Given problem: Return the passage of the Christmas movie list below, starting at "An underrated one, to" and ending at "great Fennis Farina.", copied word for word.

Given text:
[START]
Yuletide Yarns: Nate’s Top Ten Christmas Films

Tis the season to check out Christmas in cinema! There’s a whole ton of festive films out there revolving around this time of year, ten of which I’ve picked out here as my cherished favourites! Oh and keep one thing in mind: A Christmas movie is a subjective thing and each individual is allowed to have whatever the hell they want in their Yuletide canon without a bunch of blockheads screaming “That’s not a Christmas movie” to the winds. Home Alone is a Christmas movie to many and perhaps to some The Mummy or Top Gun are also Christmas movies too for whatever personal reason or memory they hold dear. Anything you damn well please can be your “Christmas movie” and don’t let anyone tell you otherwise. Got it? Good! Enjoy my list 😉

10. John Frankenheimer’s Reindeer Games

An underrated one, to say the least. Pulpy, nihilistic and packed with ironically nasty energy substituting for holiday cheer, I love this ultra violent heist/revenge flick to bits. Ben Affleck, Charlize Theron and an off-the-chain Gary Sinise are various degenerate characters involved in a casino robbery and the ensuing aftermath, murder, betrayal and tough talk. They’re all having a blast and there’s great supporting work from Danny Trejo, Donal Logue, Isaac Hayes, James Frain, a scene stealing Clarence Williams III plus the late great Fennis Farina.
[END]
Information supplied:
[START]
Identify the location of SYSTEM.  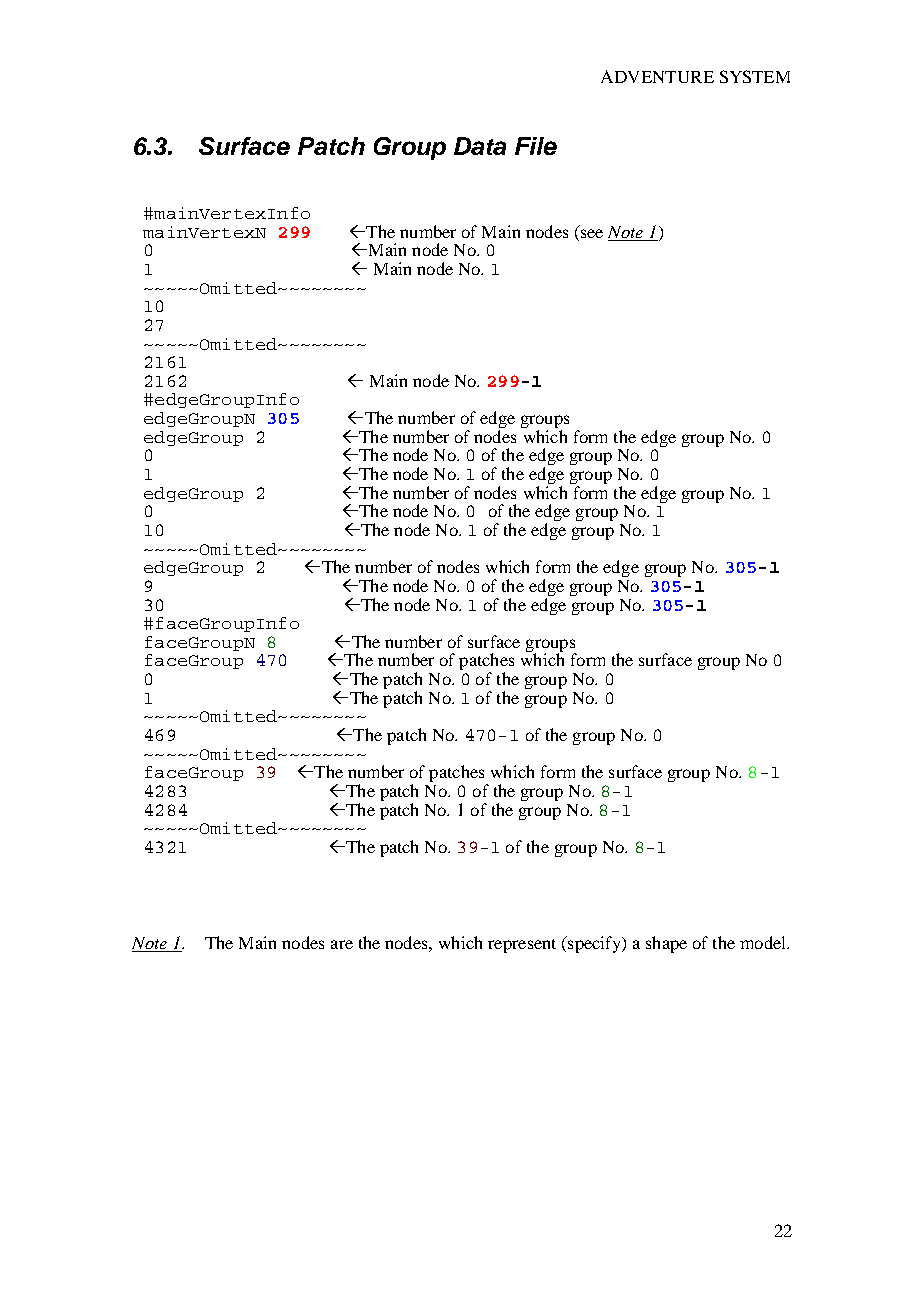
[END]
Result:
An underrated one, to say the least. Pulpy, nihilistic and packed with ironically nasty energy substituting for holiday cheer, I love this ultra violent heist/revenge flick to bits. Ben Affleck, Charlize Theron and an off-the-chain Gary Sinise are various degenerate characters involved in a casino robbery and the ensuing aftermath, murder, betrayal and tough talk. They’re all having a blast and there’s great supporting work from Danny Trejo, Donal Logue, Isaac Hayes, James Frain, a scene stealing Clarence Williams III plus the late great Fennis Farina.